Es-tu satisfait de ta progression sur 2018 ?

Plutôt déçu en VTT. En cyclo-cross je suis dans les clous. Entre guillemets, la saison se fait toujours sur la fin. Tu as beau avoir fait des bonnes courses en début de saison, si tu te rates aux France, ta saison devient ratée parce que t’as raté les France. Les championnats en fin de saison c’est vraiment important donc j’espère briller ce week-end.

« Gagner en puissance et en endurance »

Que penses-tu qu’il te manque pour passer un nouveau cap ?

Pour l’instant, c’est de la puissance. Quand on voit les autres athlètes, au niveau technique je suis à l’aise, au niveau relance et tonicité c’est mon point fort aussi. Ce qui me manque, c’est de rouler vite longtemps. C’est une question d’endurance. J’espère qu’avec les années je vais gagner en puissance.

Comment s’est passé le passage en Elite ?

En début d’année, j’espérais être aux alentours des cinq premiers français, et j’étais plus vers les 8-9. J’étais un peu déçu mais finalement en décembre j’ai carrément gagné une course devant tous les meilleurs Français. J’étais vraiment content parce que sur les dernières courses je ne me sentais pas réellement bien alors qu’à l’entraînement ça allait super. Là j’ai réussi à faire ce que je faisais à l’entraînement. Un début de saison compliqué mais je me suis bien rattrapé.

Au cyclo-cross de Troyes et au championnat d’Île de France, tu termines premier devant ton frère Joshua. Les podiums aux côtés de ton frère, c’est toujours aussi important ?

On s’entraîne tout le temps ensemble, on se pousse. Quand on est en course, s’il y en a un qui est devant et l’autre derrière ça nous pousse aussi. S’il y en a un qui est premier et l’autre 10e, on est un peu déçus quand même. Mais si on est devant à deux on est plus forts. Quand je gagne et qu’il fait 2e, on était en forme. Joshua était un peu malade après Noël et c’était compliqué pour la fin de saison. L’objectif sera vraiment ce week-end, mais on sait qu’on peut faire premiers comme dixièmes.

« L’objectif commun, avec Joshua, ce sont les Jeux 2024 »

Justement ce week-end aux championnats de France de cyclo-cross, comment tu abordes la course ?

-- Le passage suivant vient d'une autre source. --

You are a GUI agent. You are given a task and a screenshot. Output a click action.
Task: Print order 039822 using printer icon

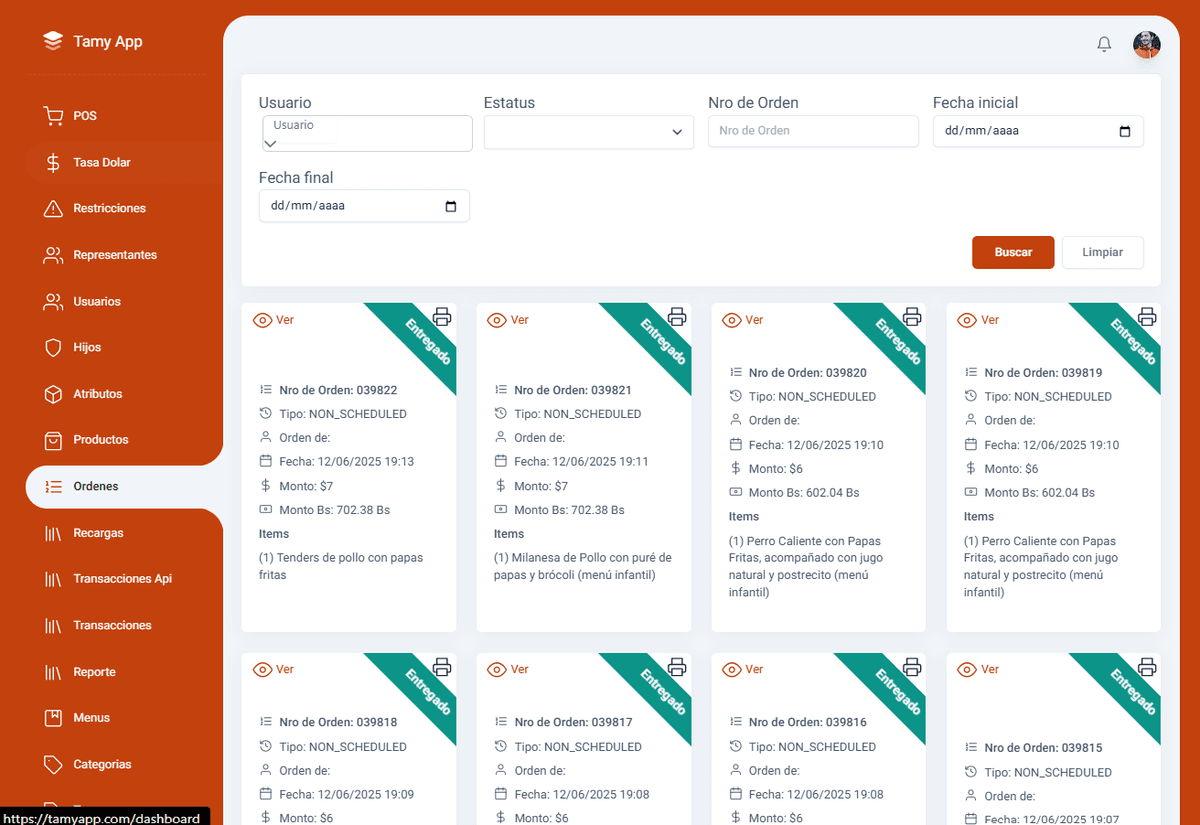[442, 317]
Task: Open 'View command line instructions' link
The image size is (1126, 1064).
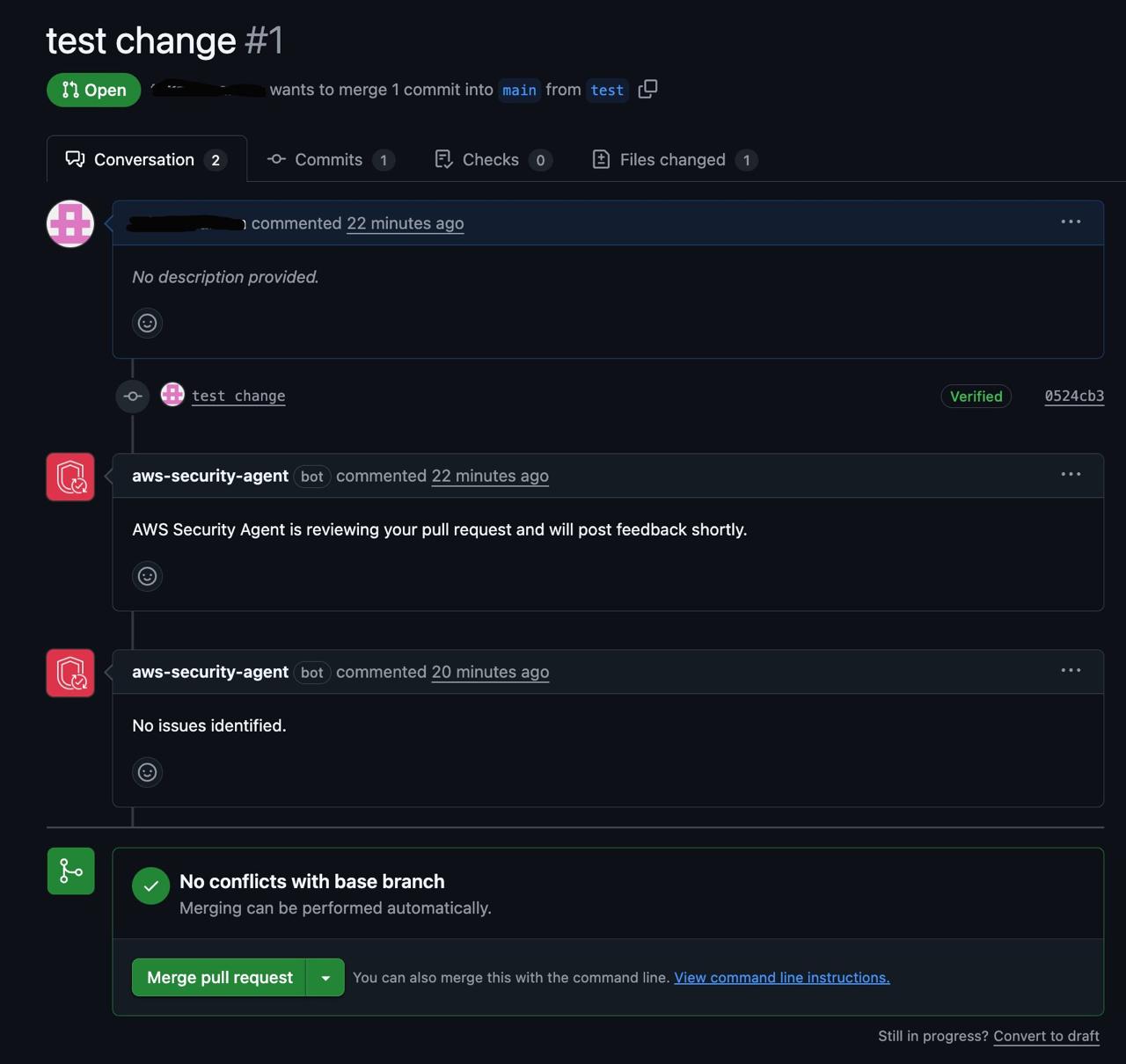Action: click(781, 978)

Je ne suis pas quelqu’un qui stresse beaucoup avant un championnat. La forme a toujours été là quand j’arrivais sur un championnat. Le circuit de Besançon n’est pas trop physique. S’il pleut vraiment, ça peut rendre le circuit physique et ce sera vraiment dur. Il y a deux gros favoris, Francis Mourey et Clément Venturini, mais on est plusieurs à jouer le titre. Ça va être un très beau championnat de France, tout est ouvert. Avec Joshua on se dit que c’est possible, on y va sans pression pour une première saison élite.

Tes objectifs en 2019 ?

Déjà un podium pour dimanche. Jouer la gagne le plus possible. Puis rentrer dans les cinq meilleurs Français Elites. Pour Joshua, ce serait plutôt les trois voire la première place. En coupe du monde j’aimerais grappiller des places de plus en plus. Là je vais partir 130e, être dans les 50 premiers ce serait bien. Joshua va viser plutôt des top 20 puisqu’il partira à la 30e place.

Les Jeux Olympiques, c’est le grand objectif ?

Oui. Justement on a signé avec l’équipe SUNN jusque 2021 avec l’objectif des JO. Si pour moi ça va être compliqué, pour Joshua ce sera de faire des gros résultats pour une potentielle sélection aux JO en 2020 à Tokyo. Moi c’est plutôt 2024. Mais si je me mets à vraiment marcher fort cette saison tant mieux mais je pense avoir du retard. On va voir comment ça va venir. L’objectif commun avec Joshua c’est 2024, même si on sait qu’il n’y a que deux ou trois places, faut vraiment être dans les meilleurs français. Et les français en VTT, il y en a trois dans les dix meilleurs mondiaux donc les places seront chères.